Oui ces tableaux apparaissent comme des tapis volants, des tapis volants de viande, des tapis volants de viande irradiée, des tapis volants de viande radieuse. (Il y a donc aussi quelque chose de soutinien dans cette vision.)
On se tient bien parallèle à un torse de tableau,
Ça se tient comme le poitrail rayé d'une gorge
tout part de la nuit de gorge, ce sont les peintures rupestres de la gorge,
ici on voit la gorge du tableau, les épaules de l'aplat de gorge du tableau,
Ces tableaux apparaitraient alors comme des tapis volants du thorax, des tapis volant de la poitrine, des grottes-tapis volants, des grottes-tapis volants du thorax, des grottes-tapis volants de la poitrine. La peinture d’Orsten Groom donnerait ainsi à contempler la poitrine comme pacte d’épaules de la gorge, pacte d’épaules tourbillonnantes de la gorge.
tableaux de la taille d'un ours, tableaux sont des torses de colère d'ours.
Je ne suis pas certain cependant qu’Orsten Groom peigne comme un ours. Dans le film vidéo qui le montre au travail dans son atelier, il ressemble plutôt à une fouine ou à un furet : sa façon par exemple de retrousser les narines lorsqu’il trace une ligne avec application.
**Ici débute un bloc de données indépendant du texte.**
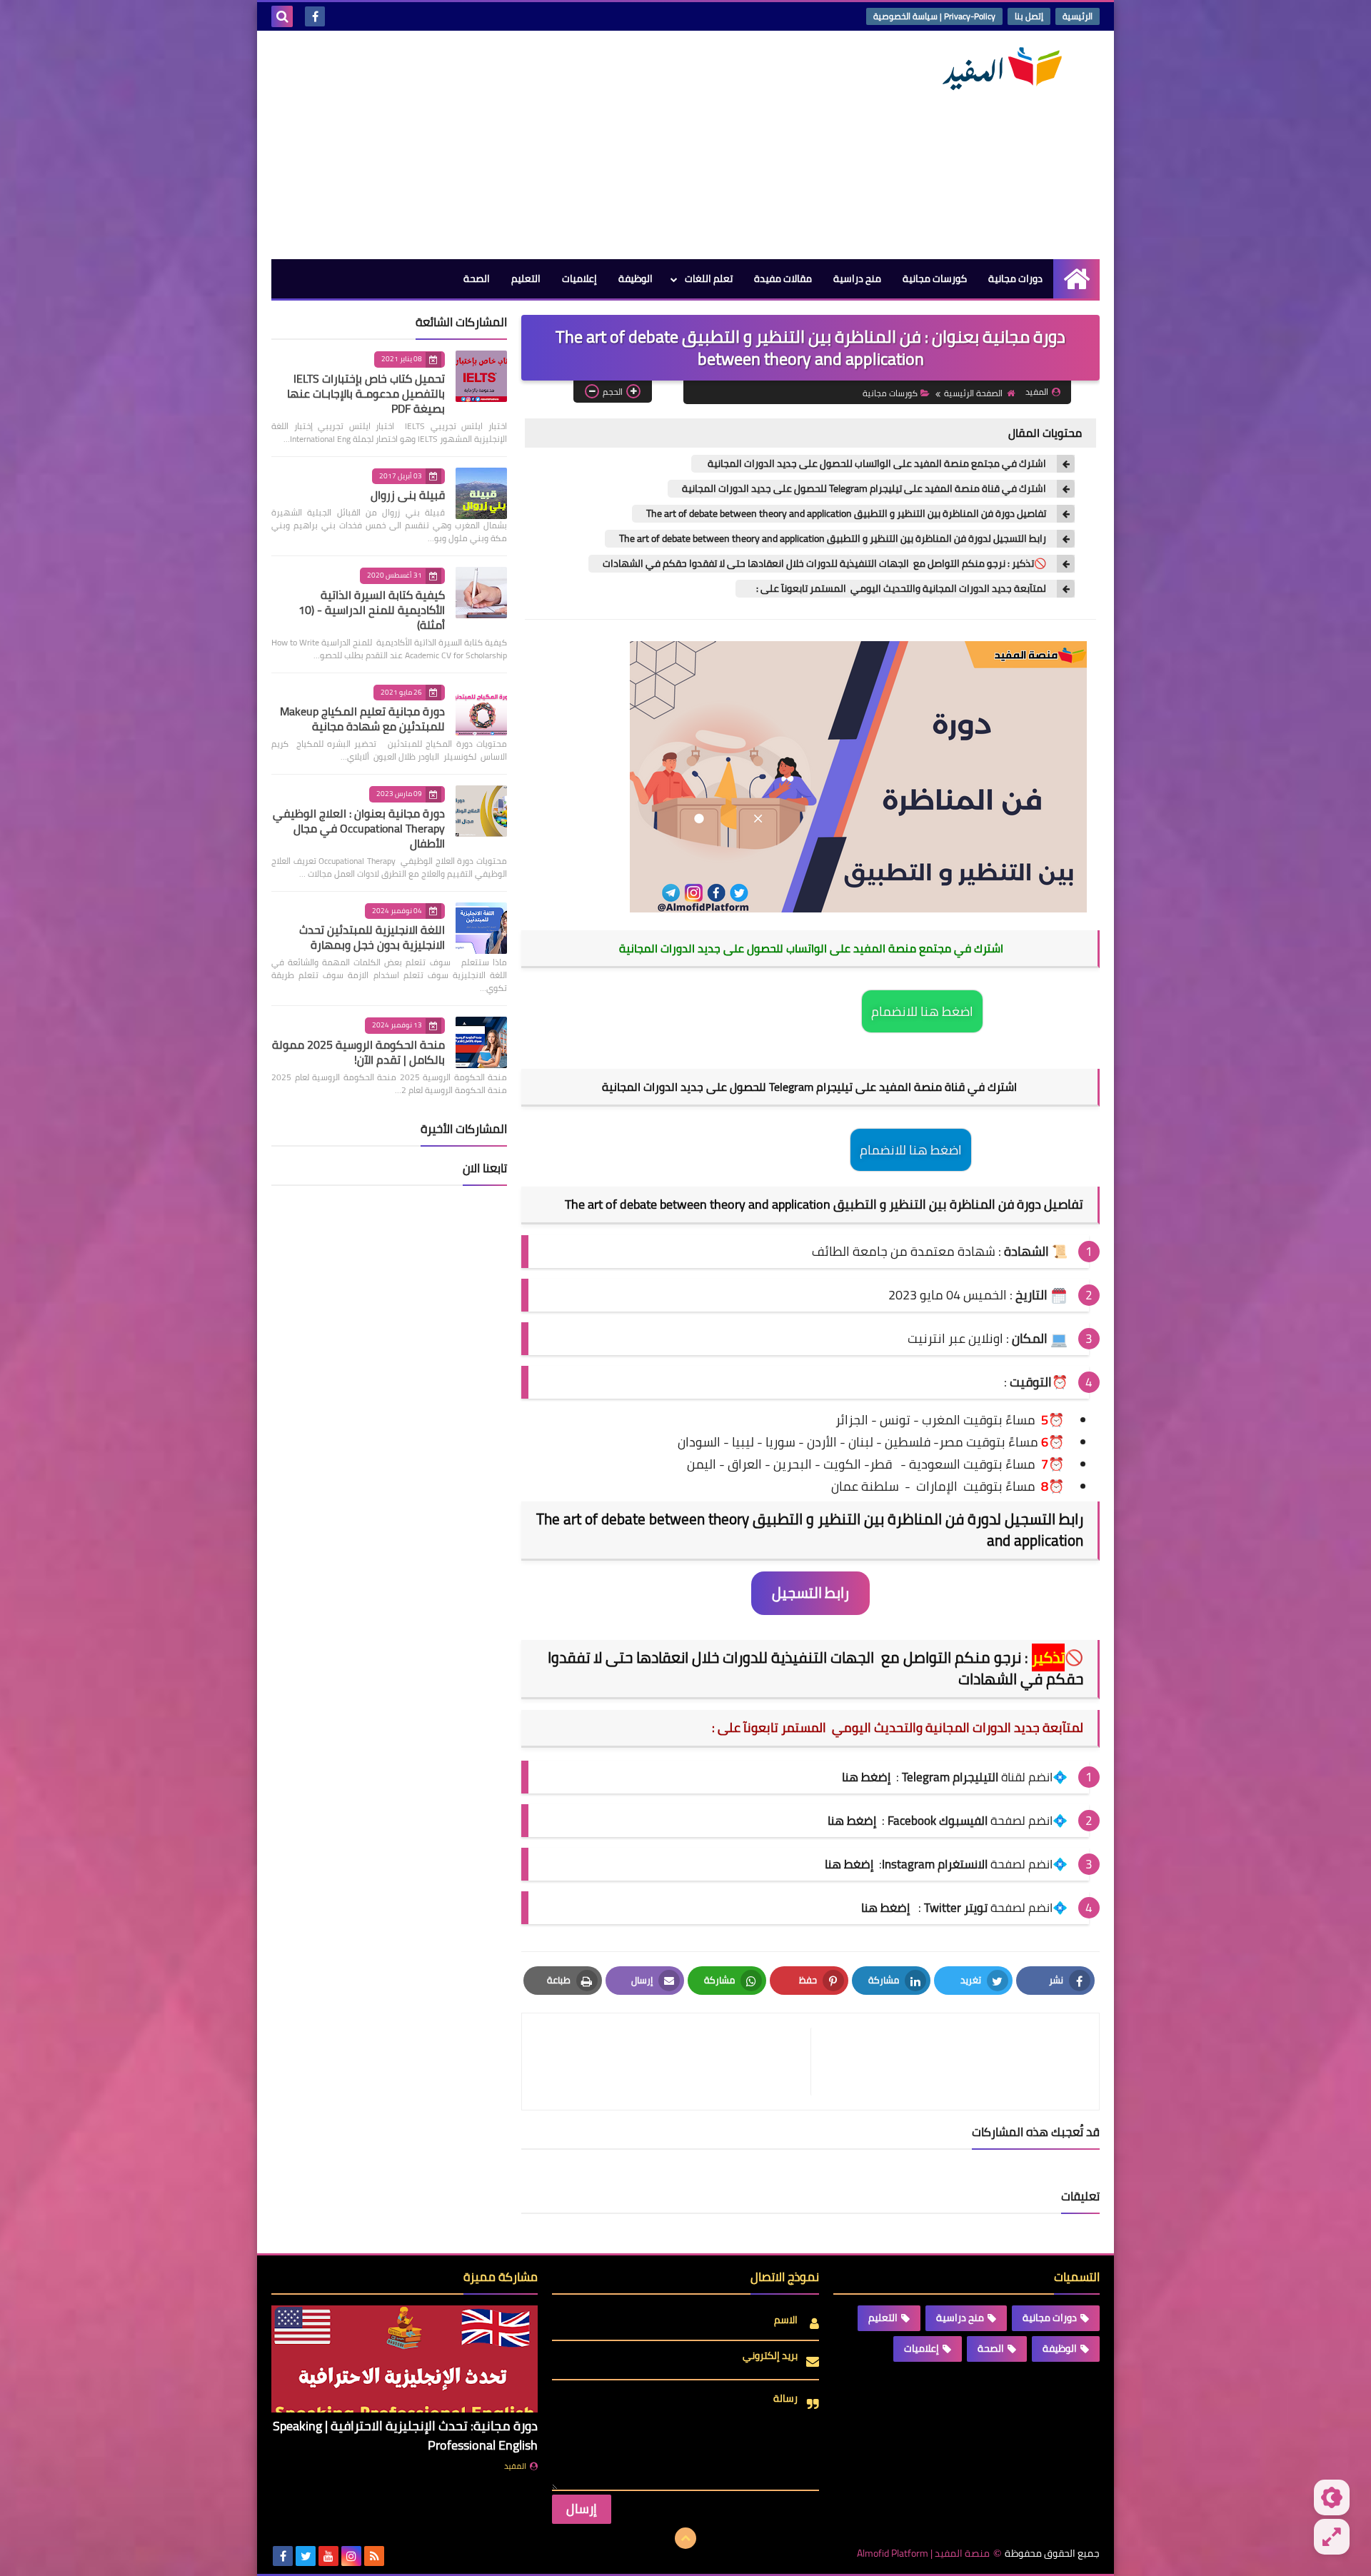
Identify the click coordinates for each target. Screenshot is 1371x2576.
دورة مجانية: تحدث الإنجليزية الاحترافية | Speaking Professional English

Orsten Groom ressemblerait aussi qui sait à la martre qui demeure dans une synagogue d’un texte de Préparatifs de Noce à la Campagne de Kafka. « Dans notre synagogue vit un animal qui a à peu près la taille d’une martre. Il arrive qu’on puisse très bien le voir, car jusqu’à une distance de deux mètres environ, il tolère l’approche des hommes. Sa couleur est un vert bleu clair. Personne n’a jamais touché ses poils, on ne peut donc rien en dire, on serait presque tenté d’affirmer que sa couleur réelle aussi est inconnue, peut-être la couleur visible provient-elle de la poussière et du mortier qui se sont pris dans ses poils, elle n’est d’ailleurs pas sans rappeler le badigeon de l’intérieur de la synagogue, seulement en un peu plus clair. » Ou bien encore Orsten Groom ressemblerait à un singe, comme quand il pose une empreinte de main blanche dans un coin de sa toile et s’exclame « macaque ». Celui qui peint à l’inverse comme un ours, c’est Karl Appel (Voir la superbe vidéo où il semble boxer la toile à coups de couteaux).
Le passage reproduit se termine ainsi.